- Map of New Haven County in southern Connecticut with Route 115 highlighted in red

Route information
- Maintained by CTDOT
- Length: 5.66 mi (9.11 km)
- Existed: 1932–present

Major junctions
- South end: Route 34 in Derby
- North end: Route 67 in Seymour

Location
- Country: United States
- State: Connecticut
- Counties: New Haven

Highway system
- Connecticut State Highway System; Interstate; US; State SSR; SR; ; Scenic;
| ← Route 114 |  | → Route 116 |

= Connecticut Route 115 =

State highway in New Haven County, Connecticut, US

Route 115 is a Connecticut state highway in the Lower Naugatuck River Valley area, running from Route 34 in Derby to Route 67 in Seymour.

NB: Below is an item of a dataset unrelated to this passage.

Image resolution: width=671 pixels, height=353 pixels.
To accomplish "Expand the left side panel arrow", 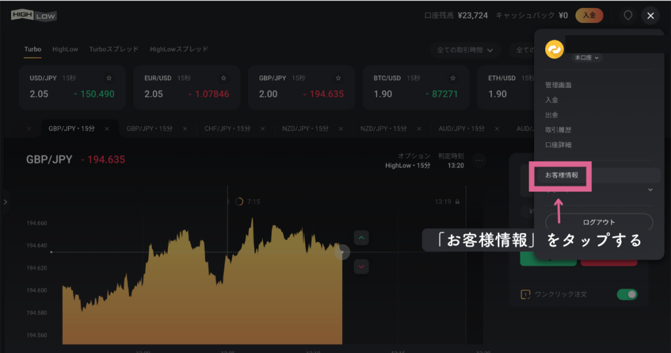I will tap(5, 201).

The road runs along the east bank of the lower Naugatuck River.

==Route description==
Route 115 begins as Derby Avenue in Derby, continuing north from Route 34, which turns west to cross the Naugatuck River. It enters the city of Ansonia after 0.8 mi, becoming Main Street. At the Derby-Ansonia line, Route 115 meets the western end of Route 243 (for Woodbridge and New Haven) and its continuation across the Naugatuck River (Division Street), which provides access to shopping areas as well as the Route 8 expressway. Route 115 continues north into Ansonia center, passing by the Ansonia station of the Waterbury Branch of the Metro-North Railroad. It then meets the east end of Route 334 (Maple Avenue) and proceeds north as North Main Street, entering the town of Seymour about 1.2 mi later. In Seymour, it becomes South Main Street, meeting and briefly overlapping Route 313 (for Woodbridge and New Haven) then ending 0.2 mi later at an intersection with Route 67 near the Seymour railroad station.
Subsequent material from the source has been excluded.